- Data for review -
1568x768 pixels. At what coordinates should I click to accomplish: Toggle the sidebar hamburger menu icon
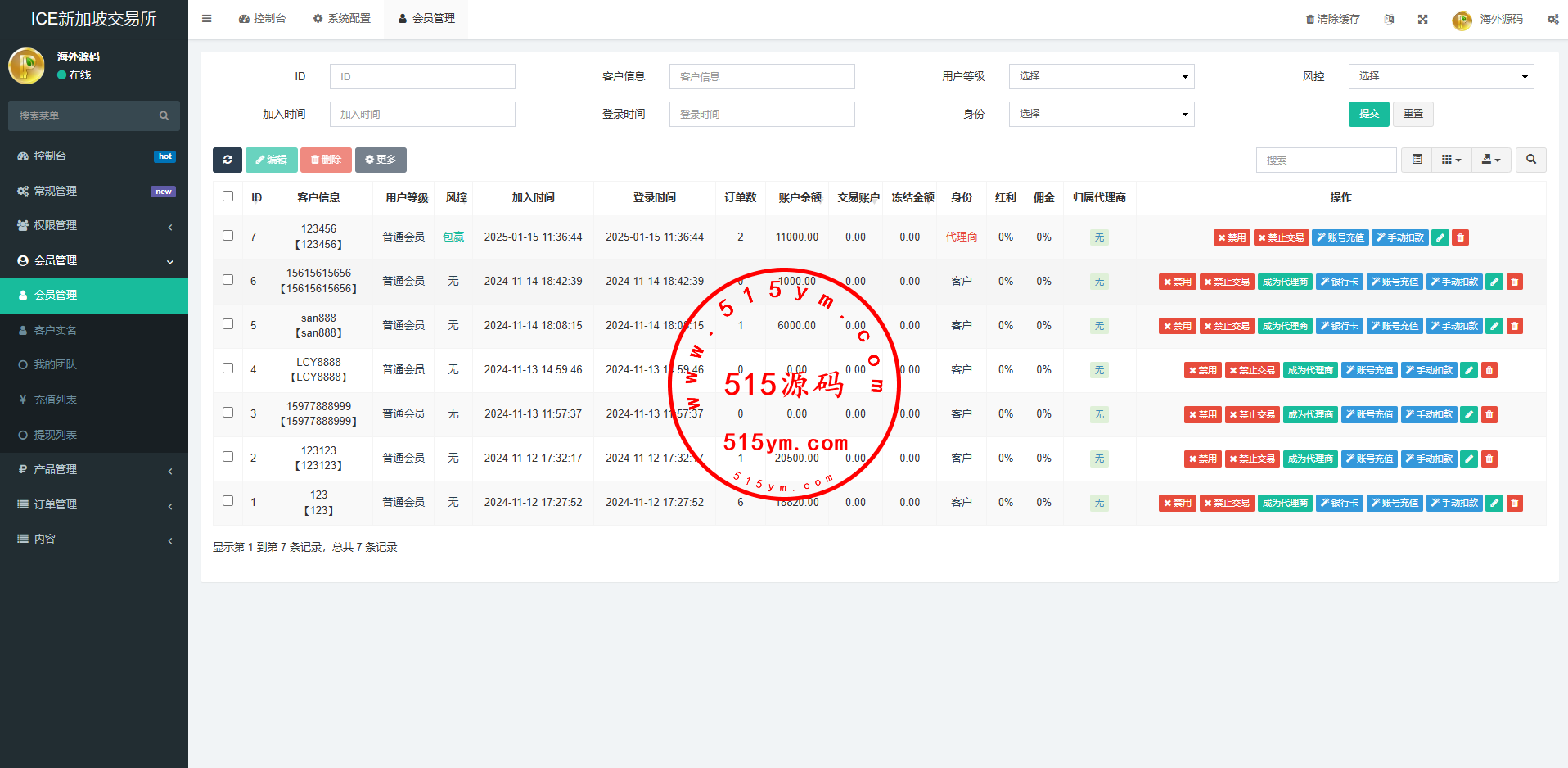pos(207,18)
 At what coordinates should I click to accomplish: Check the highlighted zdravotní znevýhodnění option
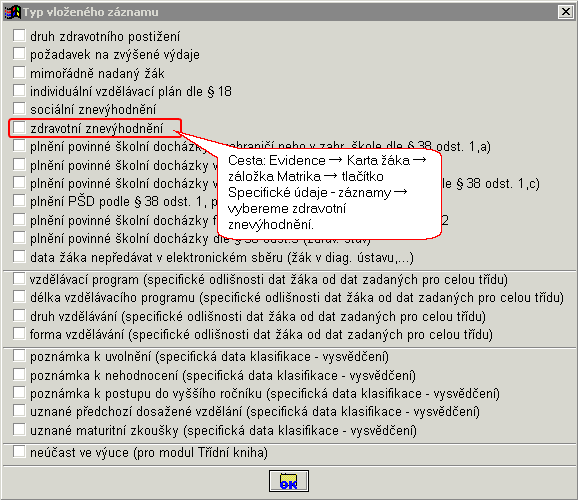click(19, 128)
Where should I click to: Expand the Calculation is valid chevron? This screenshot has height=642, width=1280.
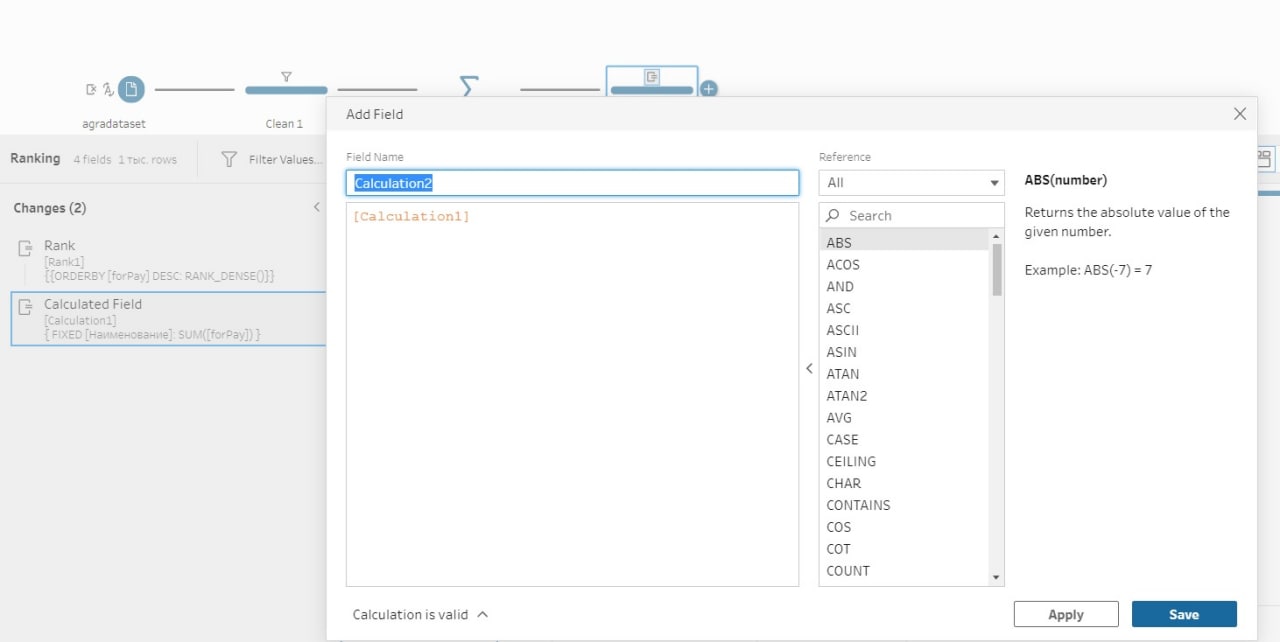tap(483, 615)
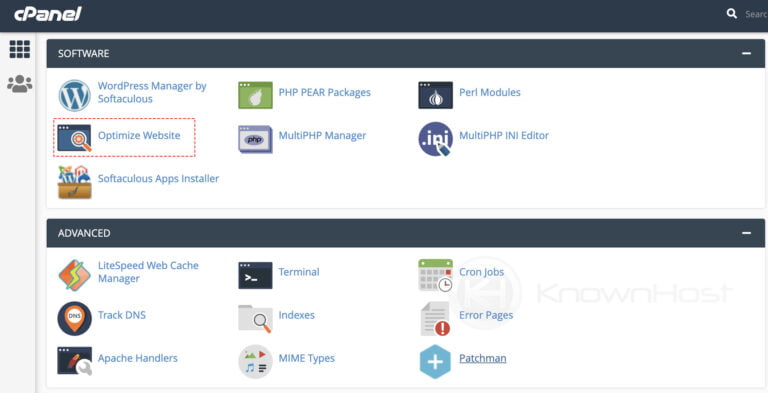Click the cPanel logo
Image resolution: width=768 pixels, height=393 pixels.
click(48, 15)
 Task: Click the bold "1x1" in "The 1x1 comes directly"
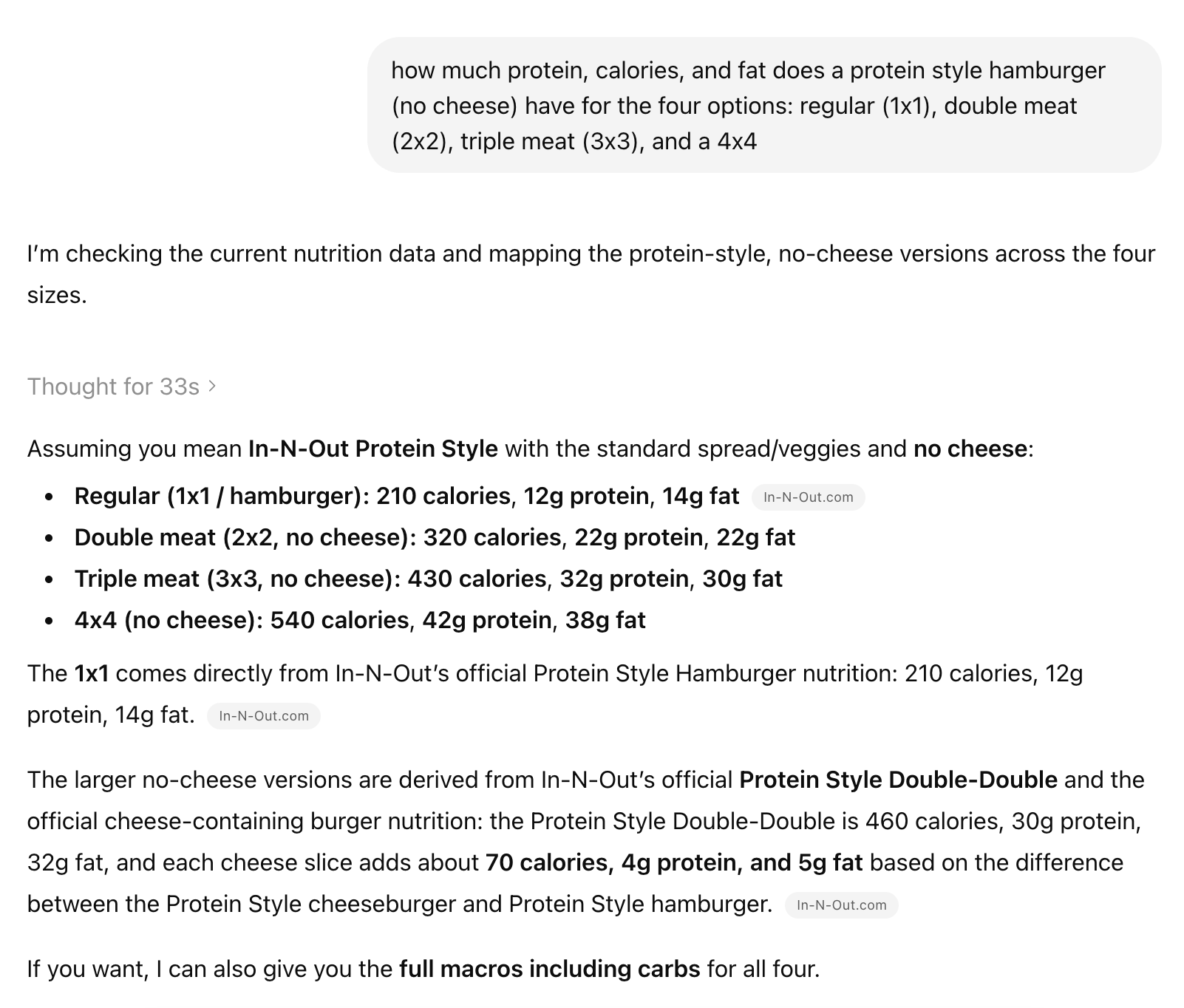[x=92, y=673]

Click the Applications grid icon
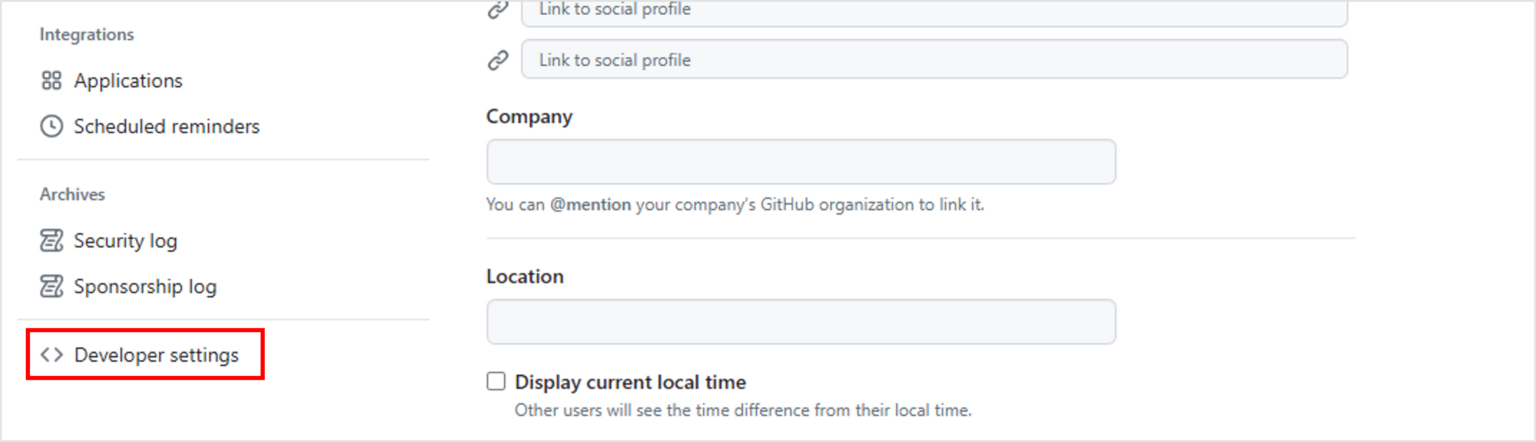coord(51,80)
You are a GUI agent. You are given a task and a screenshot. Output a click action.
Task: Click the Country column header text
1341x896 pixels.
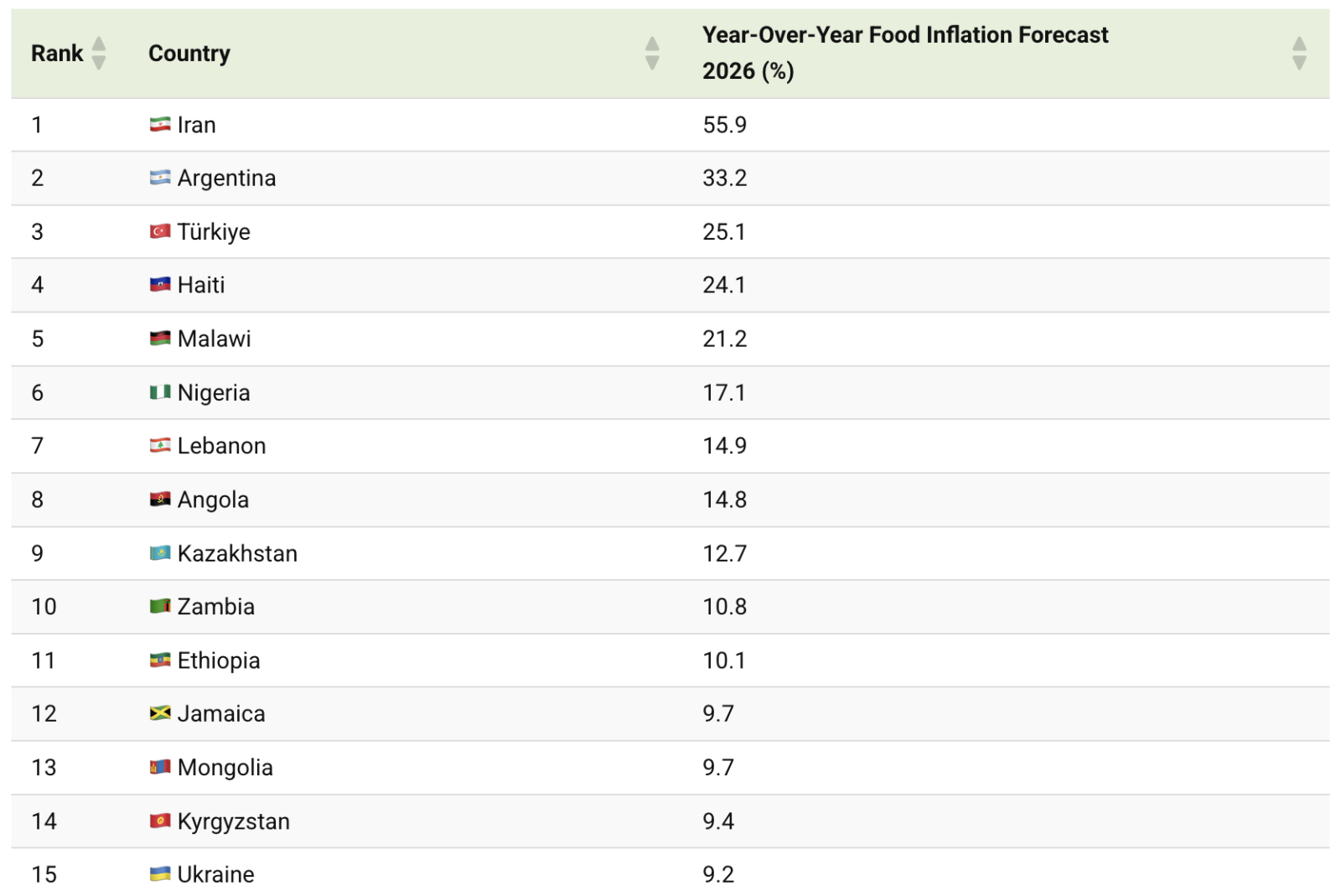(x=189, y=54)
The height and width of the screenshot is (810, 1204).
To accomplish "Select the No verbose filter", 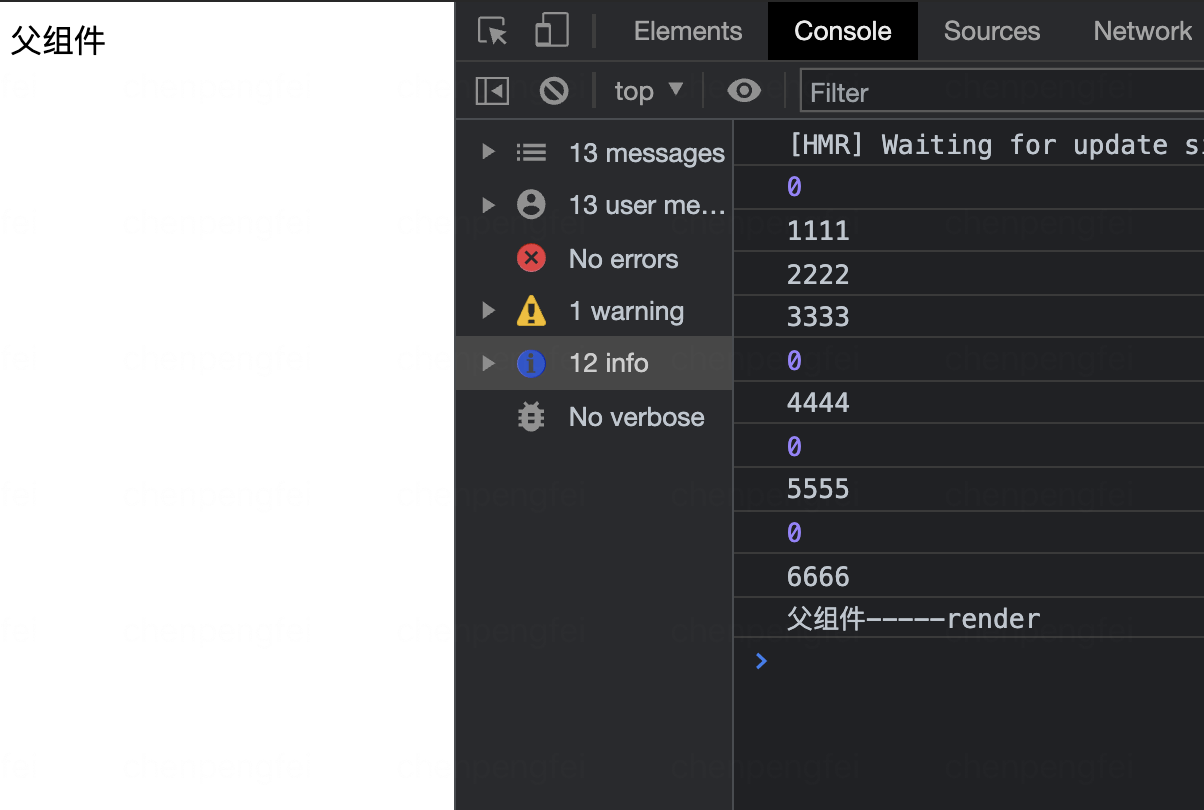I will point(636,416).
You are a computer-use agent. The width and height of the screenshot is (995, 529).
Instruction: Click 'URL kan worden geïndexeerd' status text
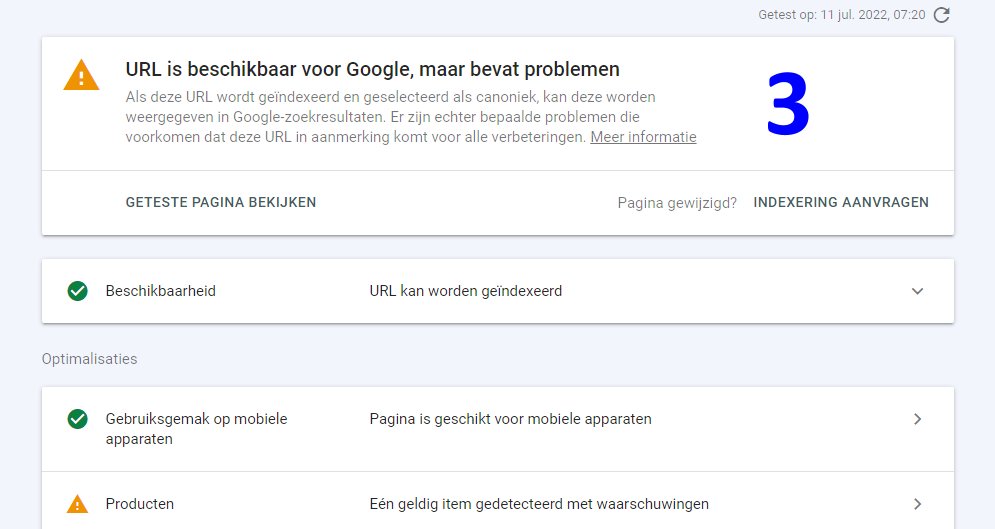(466, 291)
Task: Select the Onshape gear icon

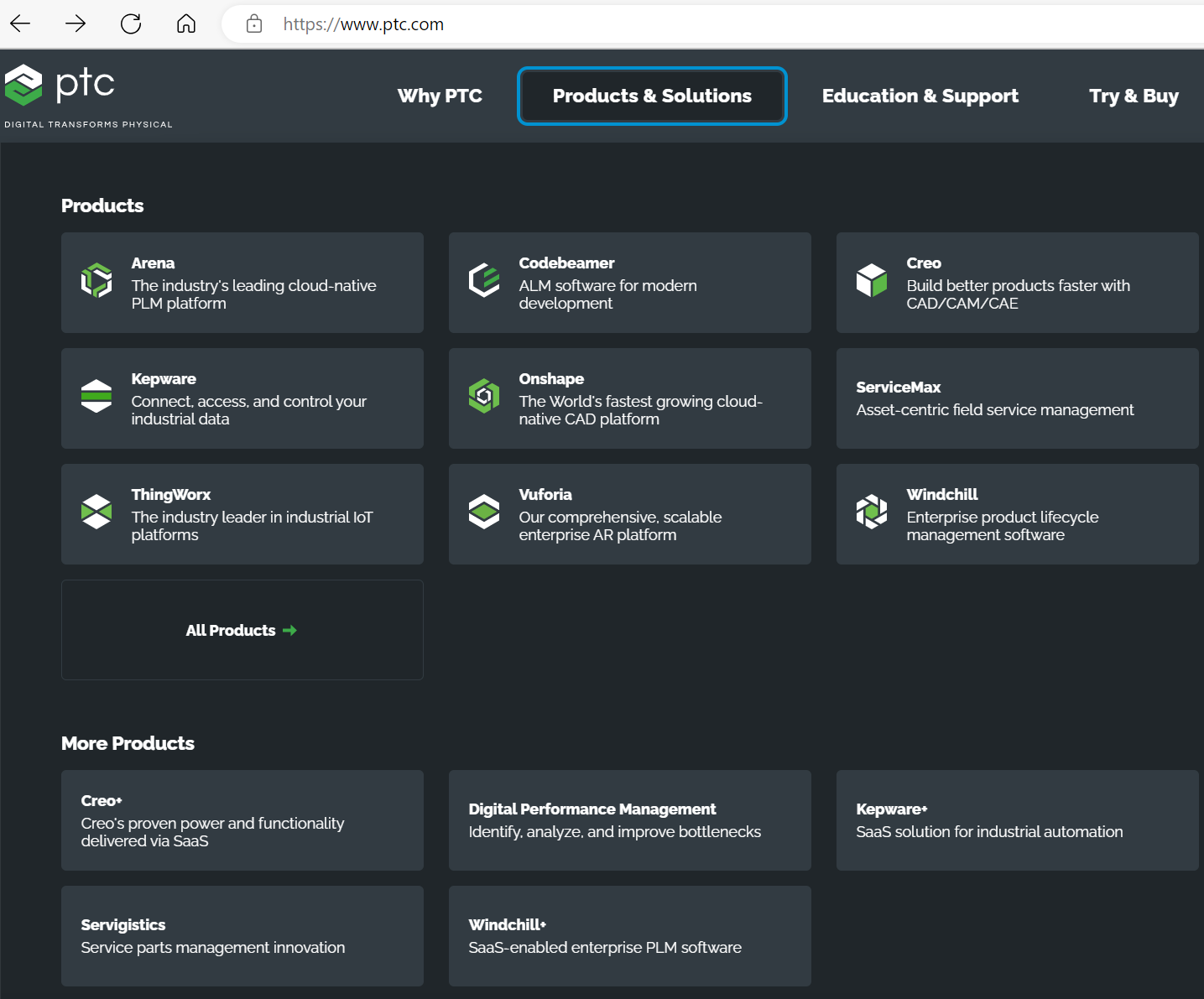Action: tap(484, 396)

- Exercise directions -
Search the records for the string "agent" and return every line in which it occurs.

- Expected output -
You are a GUI agent. You are given a task and a screenshot. Output a click action.
You are a computer-use agent. The width and height of the screenshot is (995, 529).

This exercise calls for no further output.